One Health is an integrated, integrative approach aiming to achieve a sustainable balance between human, animal, plant, and ecosystem health. It recognises that the health of people, domestic and wild animals, plants, and the wider environment (including ecosystems) are closely interlinked and interdependent. The approach involves multiple sectors, disciplines, and communities at different levels of society, and requires a harmonious and dynamic collaboration between them to address threats to well-being, health, and ecosystems. The aim is to combine the sustainable use of resources, clean water, energy and air to produce safe and nutritious food and to combat climate change.

The concept has recently taken on new meaning in light of the changing dynamics of interactions between humans, animals, plants, and our environment. Three changes, in particular, stand out:

1. Human populations are increasing and expanding into new geographical areas.

Thanks to this trend, many people now live in close contact with wild and domestic animals. Although these animals play a very important role in our lives, more human-animal contact means that animal diseases - known as zoonoses - are more likely to be passed on to humans. There are nearly 300 known diseases that affect both animals and humans. We have long understood that animal health is essential to safeguarding public health. According to the World Organisation for Animal Health (OIE), 60% of known infectious diseases in humans originate from animals (domestic or wild), as do 75% of emerging infectious disease-causing pathogens in humans.

2. Our planet is undergoing climate and land use change, leading to deforestation and more intensive livestock production.
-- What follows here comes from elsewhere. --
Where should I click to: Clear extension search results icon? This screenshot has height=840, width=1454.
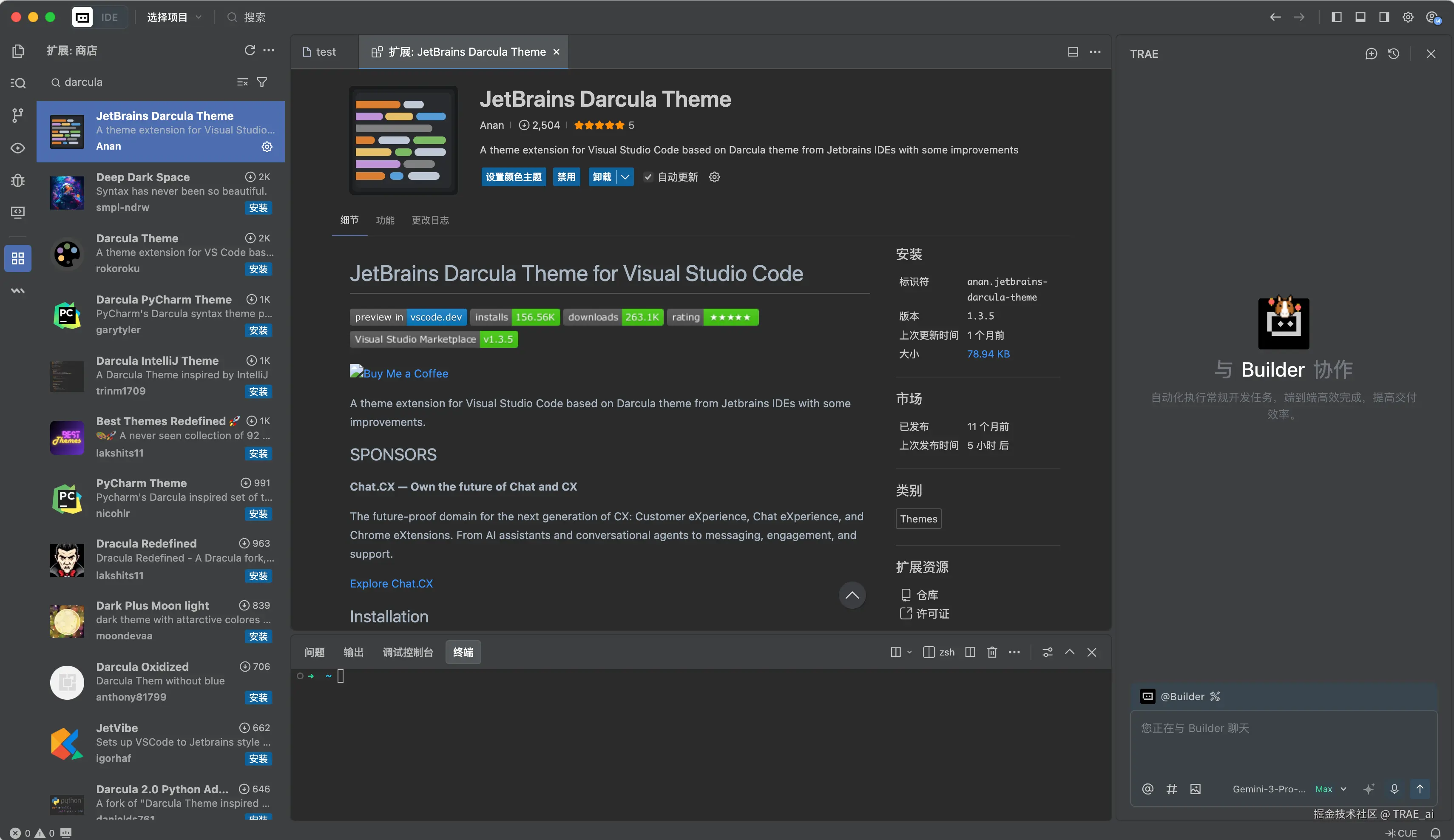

Changes in environmental conditions and habitats may facilitate the transfer of diseases from animals to humans. Intensive livestock production has negative impacts on the environment and global human security. According to the UN Food and Agriculture Organization (FAO), livestock production produces more greenhouse gases than the worldwide transport sector. The impacts of intensive livestock production include deforestation, high water use, soil contamination with faecal matter (which releases antibiotics and other wastes into the soil), and ammonia from animal feed. In addition, the overuse of antibiotics in animals and the emergence of zoonoses are causing serious problems for human health. Deforestation has many negative effects on the environment. One of the most significant impacts is habitat loss, affecting millions of species. These species are forced to seek new niches closer and closer to human settlements, thus coming into contact with humans and increasing the risk of zoonoses.

3. The global movement of people, animals, and food has increased dramatically.

International travel has become much more frequent in recent decades, enabling the rapid, cross-border spread of vectors carrying diseases and pathogens worldwide. In our increasingly interconnected and interdependent world, an outbreak of an infectious disease in one country can become a major health emergency for the whole world (e.g. COVID-19). More human-animal contact means that animal diseases - so-called zoonoses - are more likely to be transmitted to humans.

The priority areas where the One Health approach is particularly needed are food safety, zoonoses and the fight against antimicrobial resistance.

At the Faculty of Agriculture, Food Science and Environmental Management of the University of Debrecen, our One Health activities are characterised by a holistic approach and systems thinking. We are carrying out significant activities to understand the symbiotic functioning of biological and technological systems in agriculture and food industry, which can be summarised as the added value of Digital Agriculture. These are:

  • Increased "agility": real-time monitoring and forecasting systems
  • Resource efficiency & green solutions: quantitative and qualitative improvements in production, greener and more climate-resilient processes due to more efficient input use
  • Time and cost savings: automated operations (crop protection, irrigation, etc.)
  •  Product safety: traceability, food, and nutrition safety, logistics, ....

The motto of our Faculty: Integrated development and knowledge sharing to support competitive agriculture, ethical food production, and environmental sustainability.